REQUIREMENT:
Please write out every entry below exactly, leaving out any pictures.

[[ STORED DATA open ]]

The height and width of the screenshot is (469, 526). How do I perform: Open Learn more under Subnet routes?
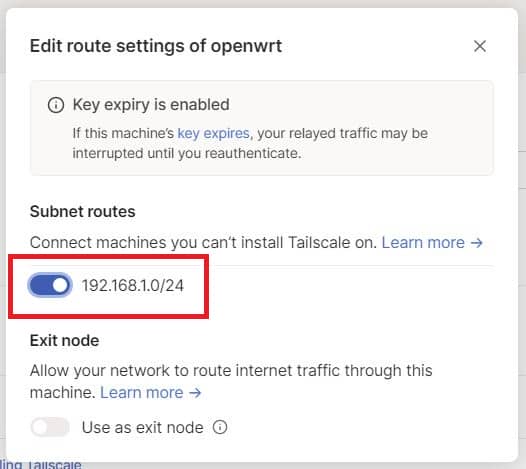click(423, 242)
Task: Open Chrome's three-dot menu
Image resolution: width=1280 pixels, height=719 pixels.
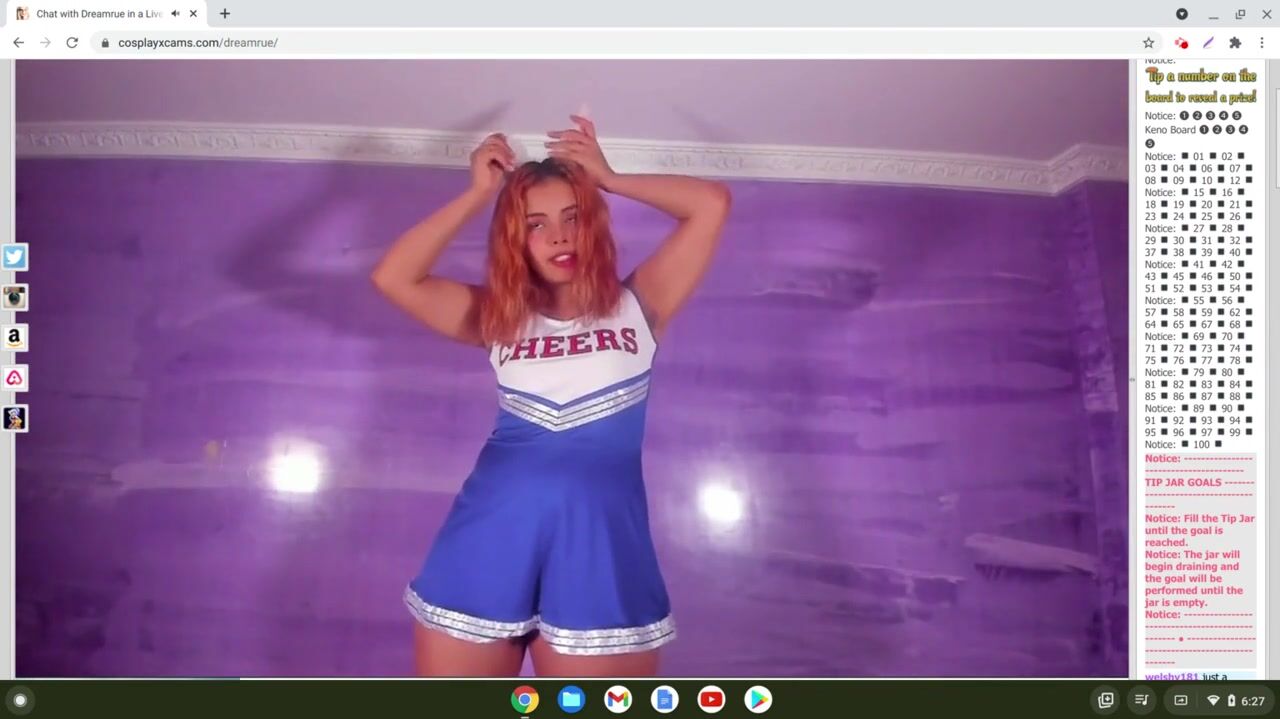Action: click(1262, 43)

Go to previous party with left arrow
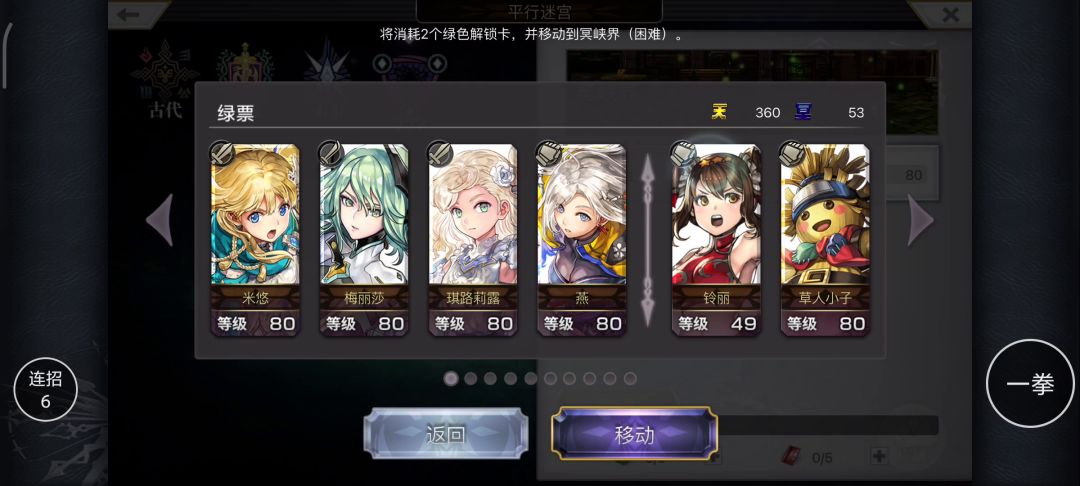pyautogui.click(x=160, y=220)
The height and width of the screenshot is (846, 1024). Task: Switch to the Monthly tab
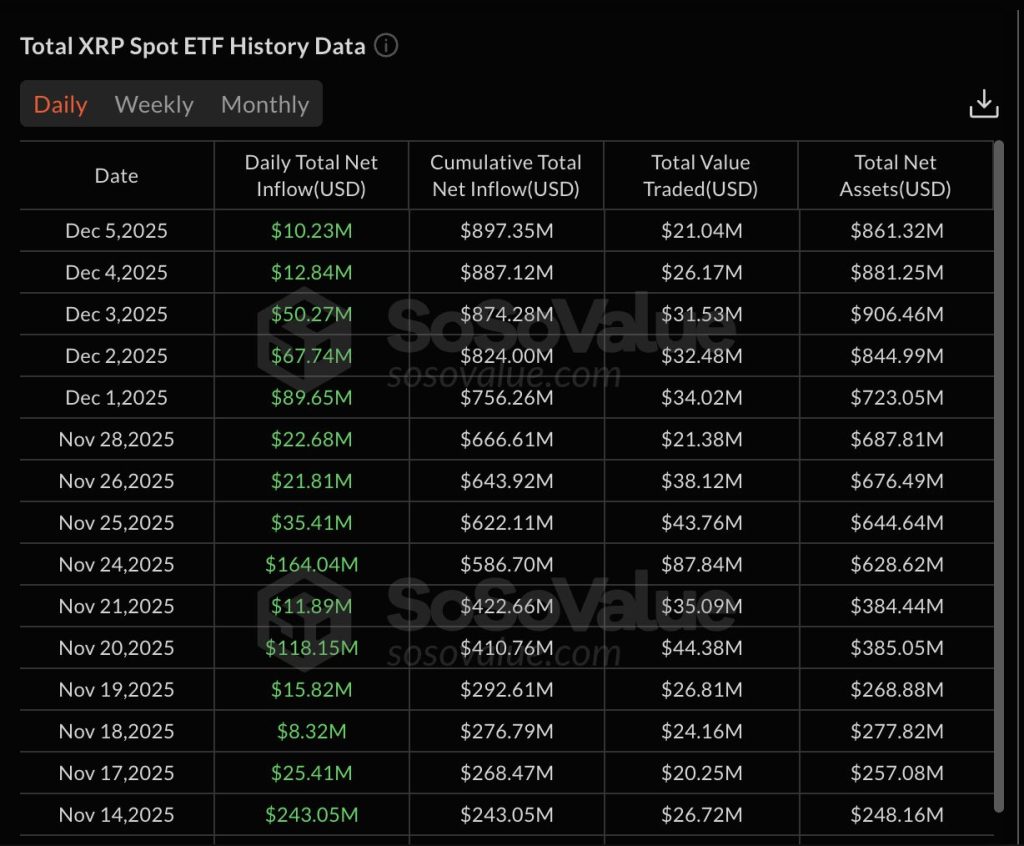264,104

[[ STORED DATA closed ]]

RESPONSE:
The height and width of the screenshot is (469, 526). How do I perform: Open Learn more under Subnet routes?
click(423, 242)
Task: Open Chrome's three-dot menu
Image resolution: width=1280 pixels, height=719 pixels.
Action: click(1262, 43)

Go to previous party with left arrow
pyautogui.click(x=160, y=220)
The height and width of the screenshot is (846, 1024). Task: Switch to the Monthly tab
264,104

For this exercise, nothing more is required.